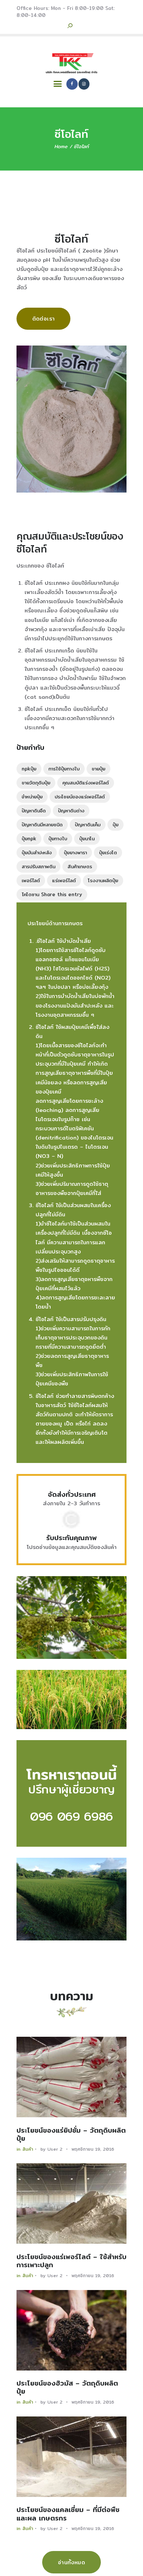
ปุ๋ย (115, 824)
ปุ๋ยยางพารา (75, 852)
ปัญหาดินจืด (34, 810)
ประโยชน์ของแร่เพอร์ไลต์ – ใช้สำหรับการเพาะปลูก (71, 2261)
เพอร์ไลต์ (31, 880)
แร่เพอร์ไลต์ (64, 880)
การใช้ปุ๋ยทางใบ (64, 768)
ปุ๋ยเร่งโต (108, 852)
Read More (71, 2077)
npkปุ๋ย (29, 768)
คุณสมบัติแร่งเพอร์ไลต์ (85, 782)
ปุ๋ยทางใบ (57, 838)
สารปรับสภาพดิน (38, 866)
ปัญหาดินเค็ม (87, 824)
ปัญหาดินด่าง (71, 810)
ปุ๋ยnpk (29, 838)
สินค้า (27, 2149)
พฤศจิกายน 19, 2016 (93, 2149)
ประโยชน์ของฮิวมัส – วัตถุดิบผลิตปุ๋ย (67, 2387)
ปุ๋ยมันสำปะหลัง (37, 852)
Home (60, 146)
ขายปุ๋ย (98, 768)
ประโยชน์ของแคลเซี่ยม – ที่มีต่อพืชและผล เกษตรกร (68, 2514)
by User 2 (52, 2149)
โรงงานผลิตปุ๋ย (103, 880)
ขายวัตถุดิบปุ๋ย (36, 782)
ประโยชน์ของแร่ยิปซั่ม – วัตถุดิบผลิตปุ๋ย (71, 2134)
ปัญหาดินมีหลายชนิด (42, 824)
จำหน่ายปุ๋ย (32, 796)
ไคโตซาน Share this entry (52, 894)
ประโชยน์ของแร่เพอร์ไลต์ (80, 796)
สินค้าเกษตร (79, 866)
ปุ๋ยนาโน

* * * * * * * * *

Copy out only the lines above from the one with "ประโยชน์ของแคลเซี่ยม – ที่มีต่อพืชและผล" to the one with "ประโชยน์ของแร่เพอร์ไลต์ (80, 796)", inclusive, exactly as they stand.

▶ _ANSWER SPACE_:
ประโยชน์ของแคลเซี่ยม – ที่มีต่อพืชและผล เกษตรกร (68, 2514)
by User 2 (52, 2149)
โรงงานผลิตปุ๋ย (103, 880)
ขายวัตถุดิบปุ๋ย (36, 782)
ประโยชน์ของแร่ยิปซั่ม – วัตถุดิบผลิตปุ๋ย (71, 2134)
ปัญหาดินมีหลายชนิด (42, 824)
จำหน่ายปุ๋ย (32, 796)
ไคโตซาน Share this entry (52, 894)
ประโชยน์ของแร่เพอร์ไลต์ (80, 796)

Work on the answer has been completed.